JOHN CARPENTER at the Danforth Music Hall, Sunday, November 12. Rating: NNNN
Halloween has had a certain sound for as long as I’ve lived.
You can hear it blasting out of every Clifton Hill haunted house and neighbourhood that goes all out with their decorations. It sounds like an unforgiving machine. It sounds like drips in an all too quiet alley. It sounds like something getting closer. When John Carpenter released his 1978 film, Halloween, he didn’t just cement how horror films looked, but through his cold and unrelenting original score, also how they sounded. Many people know the theme even if they’ve never seen the movie, a soundtrack to our own horror nights.

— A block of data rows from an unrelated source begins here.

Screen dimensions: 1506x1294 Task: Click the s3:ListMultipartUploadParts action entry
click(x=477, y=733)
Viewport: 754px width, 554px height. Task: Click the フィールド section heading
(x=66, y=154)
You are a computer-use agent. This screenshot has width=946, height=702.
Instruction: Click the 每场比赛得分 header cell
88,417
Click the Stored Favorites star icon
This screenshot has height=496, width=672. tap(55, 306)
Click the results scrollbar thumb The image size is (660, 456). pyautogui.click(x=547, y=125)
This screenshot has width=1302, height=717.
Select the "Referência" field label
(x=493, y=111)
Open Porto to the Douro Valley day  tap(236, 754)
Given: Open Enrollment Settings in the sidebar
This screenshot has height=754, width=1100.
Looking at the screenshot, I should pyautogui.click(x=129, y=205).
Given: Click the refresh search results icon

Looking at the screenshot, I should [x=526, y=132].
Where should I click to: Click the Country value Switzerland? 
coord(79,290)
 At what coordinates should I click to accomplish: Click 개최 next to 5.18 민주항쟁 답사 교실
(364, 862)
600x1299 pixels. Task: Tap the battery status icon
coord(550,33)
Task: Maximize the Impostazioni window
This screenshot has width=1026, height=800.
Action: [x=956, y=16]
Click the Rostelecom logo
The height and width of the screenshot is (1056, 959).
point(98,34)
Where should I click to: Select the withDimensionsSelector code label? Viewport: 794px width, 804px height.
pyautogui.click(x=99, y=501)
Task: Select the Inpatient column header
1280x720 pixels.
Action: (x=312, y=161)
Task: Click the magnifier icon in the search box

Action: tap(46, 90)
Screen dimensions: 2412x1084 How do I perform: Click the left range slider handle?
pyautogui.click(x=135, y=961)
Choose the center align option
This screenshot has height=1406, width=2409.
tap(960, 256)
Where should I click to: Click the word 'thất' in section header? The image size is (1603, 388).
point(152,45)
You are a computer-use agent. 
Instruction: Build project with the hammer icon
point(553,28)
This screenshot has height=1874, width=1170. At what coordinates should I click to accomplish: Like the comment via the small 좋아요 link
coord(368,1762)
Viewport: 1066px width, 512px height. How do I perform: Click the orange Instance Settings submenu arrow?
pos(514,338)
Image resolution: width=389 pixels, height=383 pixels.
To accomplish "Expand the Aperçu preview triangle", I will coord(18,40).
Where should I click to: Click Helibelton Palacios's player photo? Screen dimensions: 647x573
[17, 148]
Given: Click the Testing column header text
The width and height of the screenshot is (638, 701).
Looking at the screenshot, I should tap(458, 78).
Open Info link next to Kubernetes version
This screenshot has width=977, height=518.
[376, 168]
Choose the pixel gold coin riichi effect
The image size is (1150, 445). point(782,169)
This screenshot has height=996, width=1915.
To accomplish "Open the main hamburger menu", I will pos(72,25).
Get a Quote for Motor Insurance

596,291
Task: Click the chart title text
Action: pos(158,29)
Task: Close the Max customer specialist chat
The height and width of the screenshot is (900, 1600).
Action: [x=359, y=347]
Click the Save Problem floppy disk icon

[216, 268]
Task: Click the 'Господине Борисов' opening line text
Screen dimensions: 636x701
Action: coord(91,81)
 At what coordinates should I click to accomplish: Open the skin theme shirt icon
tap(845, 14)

Carpenter scored the majority of his films himself, and most of those soundtracks are exceptional. Even his weaker directorial offerings, like 1995’s Village Of The Damned and 1998’s Vampires, at least have memorable soundtracks. Carpenter doesn’t make films any more the scale of Hollywood won’t accommodate middle-budget thrillers, and the 69-year old director is pursuing other things – watching basketball, playing Sonic Mania and making music – that seem to make him happy.
At the Danforth Music Hall on Sunday, his first live musical performance in Toronto, it was clear that he enjoys his life as a performer. He’s been making original music for movies “in your head” since his 2015 debut studio album, Lost Themes, but this concert was for his new Sacred Bones album, Anthology (Movie Themes 1974-1988), a collection of newly recorded versions of his most iconic movie music.
It’s difficult to compare it to a typical show, or even to the recent spate of live horror scores. Even compared to Goblin concerts, which summon the same audience and the same amount of horror movie hoodies, this was more about the John Carpenter experience than strictly the music. Music played, synchronized video montages of Christine, Starman and The Thing rolled, and Carpenter bopped behind his keyboard, pressing his fingers down only for the most important chords. A six-piece band including him and his son, Cody, carried most of the synth work.
And yet it was a hell of a night. It felt a bit like a two-way tribute, an opportunity for fans and creator to come out to the other’s appreciation day. Carpenter soaked up the love from the crowd, pointing devil horns at whomever yelled his name. The strangest moment came as he rolled out the theme to The Fog, one of his more traditional, melodic pieces. A hush fell over the room the moment Carpenter began playing the main keyboard line – delicate and eerie – the chattering crowd suddenly quiet at the stroke of a key.
A love for Carpenter’s films and his music feels part and parcel. It’s hard to imagine why a non-fan would come out to an event so clearly tailored for those already initiated into the cult. It’s just as hard to imagine what a Halloween night would sound like without the chattering beats that soundtracked Michael Myers’s stalking.
Carpenter’s celebration of himself was a treat, a night that won’t easily die… at least not in our memories.